-- Requirement --
Could you pull out, word for word, the lines between the one holding "You are a computer-use" and the one holding "Action: click(79, 59)", inclusive? Leave the pictures out of your answer.

-- Provided records --
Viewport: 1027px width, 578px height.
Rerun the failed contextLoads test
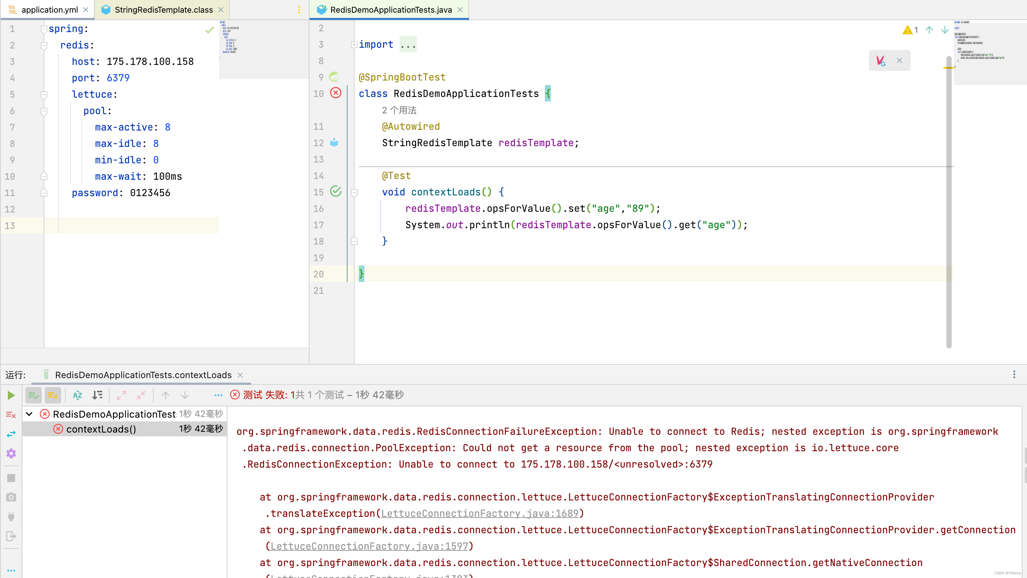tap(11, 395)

==

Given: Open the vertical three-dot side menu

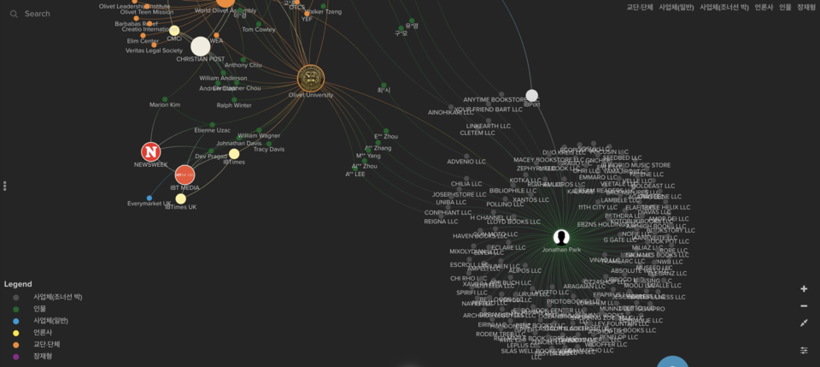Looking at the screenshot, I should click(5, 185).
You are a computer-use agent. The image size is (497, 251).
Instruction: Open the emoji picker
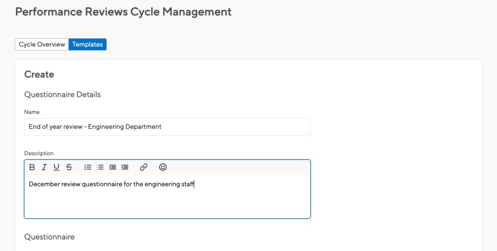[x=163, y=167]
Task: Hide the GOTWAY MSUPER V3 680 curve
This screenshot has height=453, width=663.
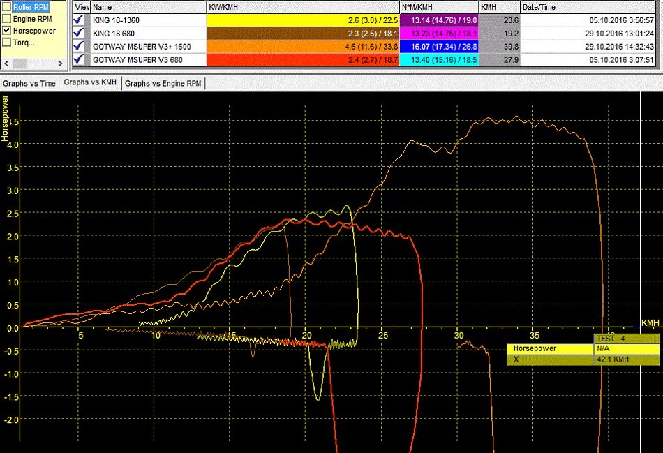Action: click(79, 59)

-- Result of this task --
You are a computer-use agent. The image size is (497, 251).
Instruction: Open the emoji picker
[x=163, y=167]
Task: Hide the GOTWAY MSUPER V3 680 curve
This screenshot has height=453, width=663.
Action: click(79, 59)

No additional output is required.